ThunderLeaf · 01/01/2025 14:15

It sounds like you had a great childhood, neither of my parents played, I remember we played monopoly once and my mum left the game early to do something else, I remember I was so excited as I'd never played monopoly before, I must have been about 10. I remember she had a bad vibe through it before she got up and left. Neither of them wanted to be parents and were also very abusive.

I am NC with all of them, except one I am low contact with due to living closely to and see once or twice a year in the local convenience shop if I'm dashing in for milk, and it's superficial exchange of pleasantries.

In comparison now DH and I both make an effort to play games regularly, last night it was charades for a good while and then some console gaming, so a mix of old and new gaming.

DH is also supporting their music tuition with practice at home as he knows how to play and they enjoy that together.

Has your dh always been like that? Miserable? Does he do anything else well as a parent?

Phobiaphobic · 01/01/2025 14:15

He's controlling you and your family with his bad moods.

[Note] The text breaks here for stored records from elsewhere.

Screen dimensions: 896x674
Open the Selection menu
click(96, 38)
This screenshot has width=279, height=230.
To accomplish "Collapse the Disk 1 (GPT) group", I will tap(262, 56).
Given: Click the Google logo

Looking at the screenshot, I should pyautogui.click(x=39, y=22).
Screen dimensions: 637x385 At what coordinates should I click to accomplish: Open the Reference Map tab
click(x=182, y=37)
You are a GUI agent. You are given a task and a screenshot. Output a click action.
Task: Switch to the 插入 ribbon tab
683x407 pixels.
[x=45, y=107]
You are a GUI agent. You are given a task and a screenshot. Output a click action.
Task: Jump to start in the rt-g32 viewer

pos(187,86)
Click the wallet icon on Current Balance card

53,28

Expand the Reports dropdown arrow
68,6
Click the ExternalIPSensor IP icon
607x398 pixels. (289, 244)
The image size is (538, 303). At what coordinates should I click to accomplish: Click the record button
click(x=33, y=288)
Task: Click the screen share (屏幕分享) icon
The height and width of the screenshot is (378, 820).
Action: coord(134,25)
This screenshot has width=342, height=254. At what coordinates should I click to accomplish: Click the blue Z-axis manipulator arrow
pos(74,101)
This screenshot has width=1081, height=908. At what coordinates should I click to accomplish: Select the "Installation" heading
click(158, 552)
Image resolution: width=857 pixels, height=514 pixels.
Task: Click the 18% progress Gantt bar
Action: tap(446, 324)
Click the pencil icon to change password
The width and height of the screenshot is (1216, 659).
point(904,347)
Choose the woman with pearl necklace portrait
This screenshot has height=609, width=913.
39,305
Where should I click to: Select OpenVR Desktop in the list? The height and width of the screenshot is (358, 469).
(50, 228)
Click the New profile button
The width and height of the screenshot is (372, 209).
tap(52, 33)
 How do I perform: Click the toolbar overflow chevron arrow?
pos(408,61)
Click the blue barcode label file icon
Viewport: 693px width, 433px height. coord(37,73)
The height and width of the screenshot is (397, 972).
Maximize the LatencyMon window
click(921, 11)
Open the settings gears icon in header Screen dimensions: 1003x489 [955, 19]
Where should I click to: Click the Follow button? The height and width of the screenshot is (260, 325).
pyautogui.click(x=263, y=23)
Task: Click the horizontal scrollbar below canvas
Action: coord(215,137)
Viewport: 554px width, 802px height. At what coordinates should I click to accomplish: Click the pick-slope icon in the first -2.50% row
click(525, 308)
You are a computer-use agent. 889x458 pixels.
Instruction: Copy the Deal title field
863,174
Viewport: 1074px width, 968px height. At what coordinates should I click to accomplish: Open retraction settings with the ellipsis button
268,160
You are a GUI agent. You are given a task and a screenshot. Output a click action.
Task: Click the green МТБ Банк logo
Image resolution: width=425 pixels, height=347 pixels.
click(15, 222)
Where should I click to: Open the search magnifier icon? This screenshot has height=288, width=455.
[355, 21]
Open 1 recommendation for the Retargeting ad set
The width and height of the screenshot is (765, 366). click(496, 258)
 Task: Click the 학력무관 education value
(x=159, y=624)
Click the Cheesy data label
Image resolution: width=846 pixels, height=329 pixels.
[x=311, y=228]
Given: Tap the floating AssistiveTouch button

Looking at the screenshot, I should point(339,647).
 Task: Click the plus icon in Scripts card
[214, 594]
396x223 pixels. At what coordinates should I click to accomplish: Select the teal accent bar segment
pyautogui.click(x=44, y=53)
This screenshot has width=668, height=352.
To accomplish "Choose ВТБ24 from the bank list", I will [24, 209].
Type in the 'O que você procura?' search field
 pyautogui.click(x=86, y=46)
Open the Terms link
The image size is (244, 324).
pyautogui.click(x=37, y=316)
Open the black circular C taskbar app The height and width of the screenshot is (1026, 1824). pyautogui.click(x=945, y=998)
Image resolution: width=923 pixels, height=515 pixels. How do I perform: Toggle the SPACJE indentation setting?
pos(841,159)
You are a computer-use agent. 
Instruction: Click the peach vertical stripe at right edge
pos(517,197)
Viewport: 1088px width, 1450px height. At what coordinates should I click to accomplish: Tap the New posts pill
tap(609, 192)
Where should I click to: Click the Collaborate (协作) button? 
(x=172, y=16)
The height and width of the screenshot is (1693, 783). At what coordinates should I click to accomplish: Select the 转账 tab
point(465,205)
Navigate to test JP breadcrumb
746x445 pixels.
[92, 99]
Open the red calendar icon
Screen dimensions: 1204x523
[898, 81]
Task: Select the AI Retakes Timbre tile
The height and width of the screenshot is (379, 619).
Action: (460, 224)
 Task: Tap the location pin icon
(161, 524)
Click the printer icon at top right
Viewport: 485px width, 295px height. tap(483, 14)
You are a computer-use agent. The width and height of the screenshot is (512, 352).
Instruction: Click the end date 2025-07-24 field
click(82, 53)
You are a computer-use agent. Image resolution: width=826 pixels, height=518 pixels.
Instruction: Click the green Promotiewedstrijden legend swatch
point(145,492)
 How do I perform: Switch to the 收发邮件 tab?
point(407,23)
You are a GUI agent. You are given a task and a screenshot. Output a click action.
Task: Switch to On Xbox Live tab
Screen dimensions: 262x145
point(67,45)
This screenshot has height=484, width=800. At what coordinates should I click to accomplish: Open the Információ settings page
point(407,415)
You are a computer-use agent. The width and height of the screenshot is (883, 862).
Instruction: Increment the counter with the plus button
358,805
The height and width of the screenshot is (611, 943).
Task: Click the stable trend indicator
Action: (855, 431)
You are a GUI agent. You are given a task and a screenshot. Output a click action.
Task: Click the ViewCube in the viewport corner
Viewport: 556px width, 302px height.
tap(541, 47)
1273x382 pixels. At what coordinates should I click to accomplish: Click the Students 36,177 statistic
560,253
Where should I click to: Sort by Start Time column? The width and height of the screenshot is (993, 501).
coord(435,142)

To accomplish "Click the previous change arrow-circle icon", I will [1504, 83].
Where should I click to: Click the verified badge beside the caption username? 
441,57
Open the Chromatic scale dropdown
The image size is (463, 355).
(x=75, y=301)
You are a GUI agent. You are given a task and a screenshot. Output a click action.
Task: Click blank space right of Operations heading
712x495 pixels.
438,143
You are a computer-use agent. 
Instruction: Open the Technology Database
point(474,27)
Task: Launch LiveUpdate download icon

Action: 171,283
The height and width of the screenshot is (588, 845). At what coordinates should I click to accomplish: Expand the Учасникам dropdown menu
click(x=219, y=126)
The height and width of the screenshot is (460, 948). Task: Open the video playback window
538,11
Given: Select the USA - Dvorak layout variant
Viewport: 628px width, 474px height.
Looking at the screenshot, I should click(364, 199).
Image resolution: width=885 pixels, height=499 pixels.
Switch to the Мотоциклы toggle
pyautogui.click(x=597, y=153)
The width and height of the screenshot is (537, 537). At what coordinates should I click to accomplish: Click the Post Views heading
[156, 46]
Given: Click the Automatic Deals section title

Threeandahalf · 01/01/2025 14:17

My DH is brilliant at playing, very physical but also good at getting down on the floor and playing trains, pretend, Lego, everything.
I am crap at playing. I like to go out to the park or to soft play or swimming. Whereas op's DH doesn't appear to really do anything, and that's not on.

Pigeon31 · 01/01/2025 14:19

I don't think you can turn someone into a gamer if they just don't enjoy it. Maybe get some 2 player games to play with DD and let him do activities with her that he enjoys.

Allthegoodnamesarechosen · 01/01/2025 14:22

Have you considered that he might actually be unwell? If he is tired and in discomfort and sleeping more than seems usual, he might benefit from a chat with the GP?

He might also just be a quieter person than you and DD. He has as much right to be himself as well as you two, and he may be more in tune with DD as she grows older (though I may be a bit prejudiced in his favour as I love fossil hunting 🦕🪸)

BunnyLake · 01/01/2025 14:23

I don't mind a quiz or something but I don't like playing games where you have to act out things, even with my own family.

katepilar · 01/01/2025 14:24

It doesnt sound it about not having fun, it sound like he doesnt want to be a part of the family.

IdgieThreadgoodeIsMyHeroine · 01/01/2025 14:27

I can't believe 27% of people think your husband's behaviour is acceptable. Playing with your children isn't optional.